Cometabolic degradation of chlorophenols by Acinetobacter species

Phenol-induced cells of Acinetobacter species were used to degrade 4- and 3-chlorophenols (CP). Several different patterns of batch 4- or 3-CP degradation were shown by cultures growing in different concentration ratios of phenol (growth substrate) to 4- or 3-CP, e.g. complete degradation of 4- or 3-CP at the depletion of phenol, partial 4- or 3-CP degradation at the depletion of phenol and inhibition of both phenol and 3-CP degradations. These patterns are characteristics of concentration-dependent substrate competition/inhibition between phenol and CP. As the initial concentration ratio of phenol/4-CP reduced, decreasing values of the cell growth yield were obtained from each batch experiment. Two different values of a critical concentration ratio were necessary to completely degrade 4- and 3-CP in the presence of phenol; below these ratios, the initial amount of 4- or 3-CP was only partially degraded.
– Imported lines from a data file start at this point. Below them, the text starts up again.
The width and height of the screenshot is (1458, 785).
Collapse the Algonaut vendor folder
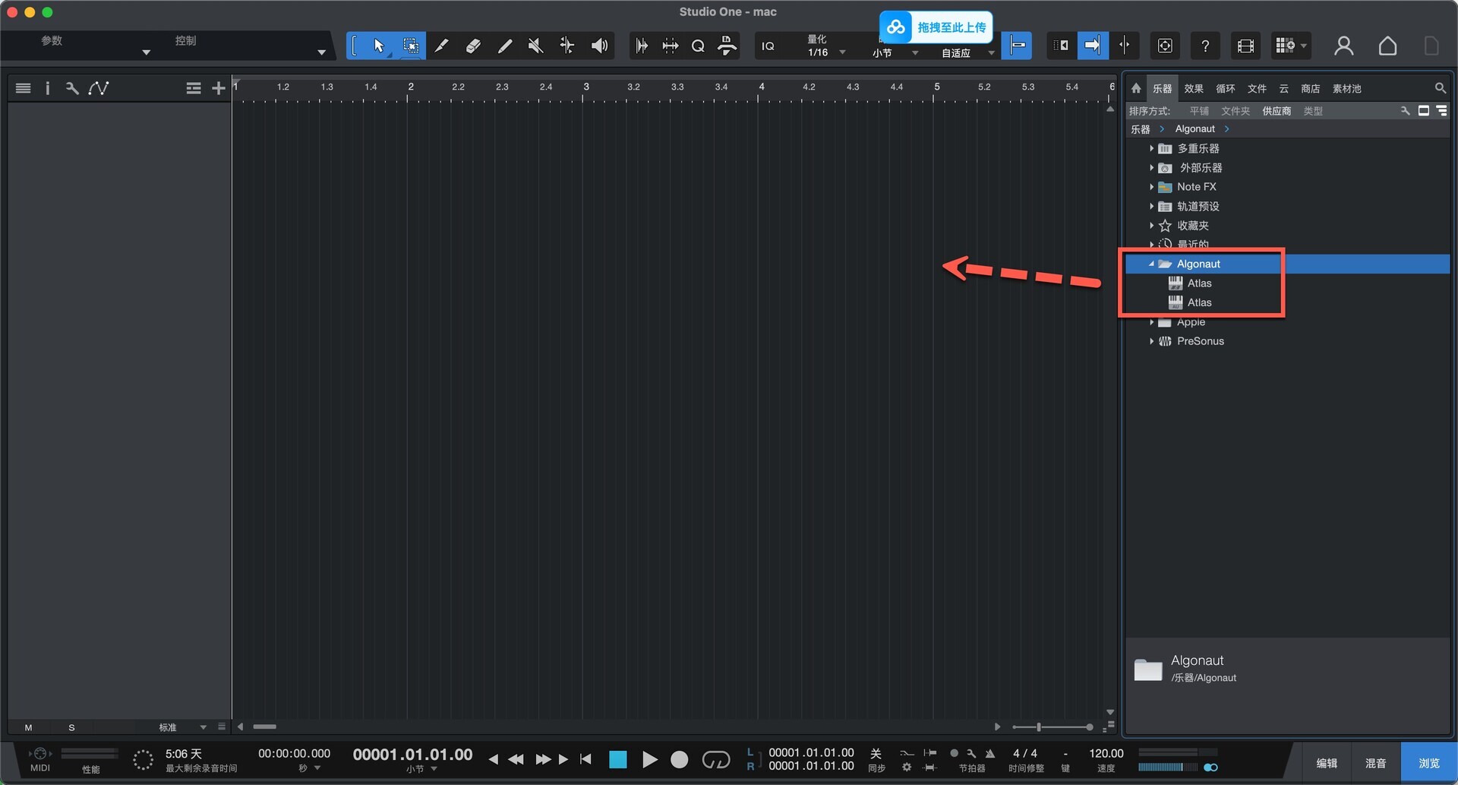pos(1151,264)

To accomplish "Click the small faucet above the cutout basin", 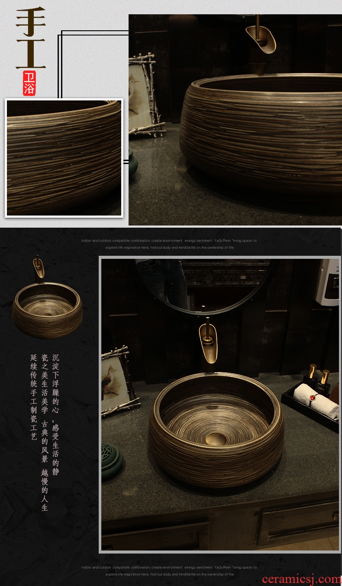I will [39, 267].
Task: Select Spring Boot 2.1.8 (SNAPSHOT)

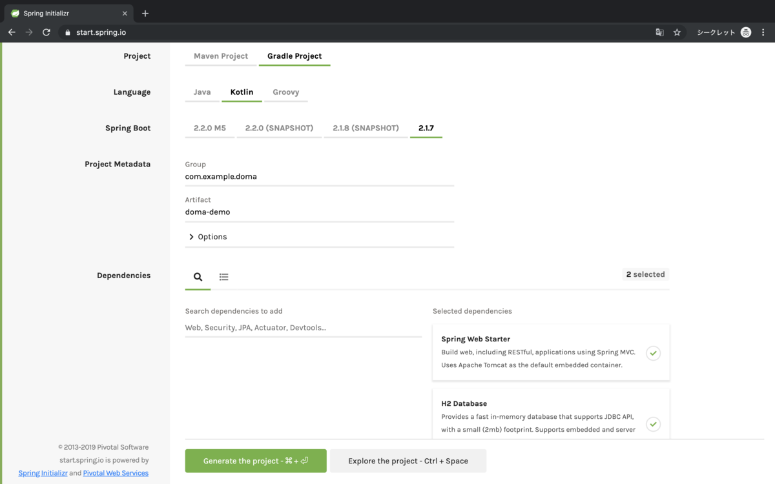Action: tap(366, 128)
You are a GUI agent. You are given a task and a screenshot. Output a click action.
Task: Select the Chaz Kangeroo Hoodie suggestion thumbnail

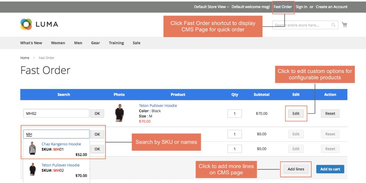(32, 148)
The 3-CP transformation product toxicity, as opposed to the absence in phenol/4-CP, might have accounted for the requirement of a higher critical phenol/3-CP concentration ratio than that for phenol/4-CP. Furthermore, higher COD accumulation (2.38 mg COD mg−1 3-CP vs 1.27 mg COD mg−1 4-CP) but less chloride release (0.13 mg Cl− mg−1 3-CP vs 0.26 mg Cl− mg−1 4-CP) was obtained in phenol/3-CP experiments. These results suggest that the cometabolic degradation pathways for 4- and 3-CP may differ at the monooxygenation step such that the overt 3-CP transformation product toxicity could be attributed to accumulation and autopolymerization of 3-chlorocatechol.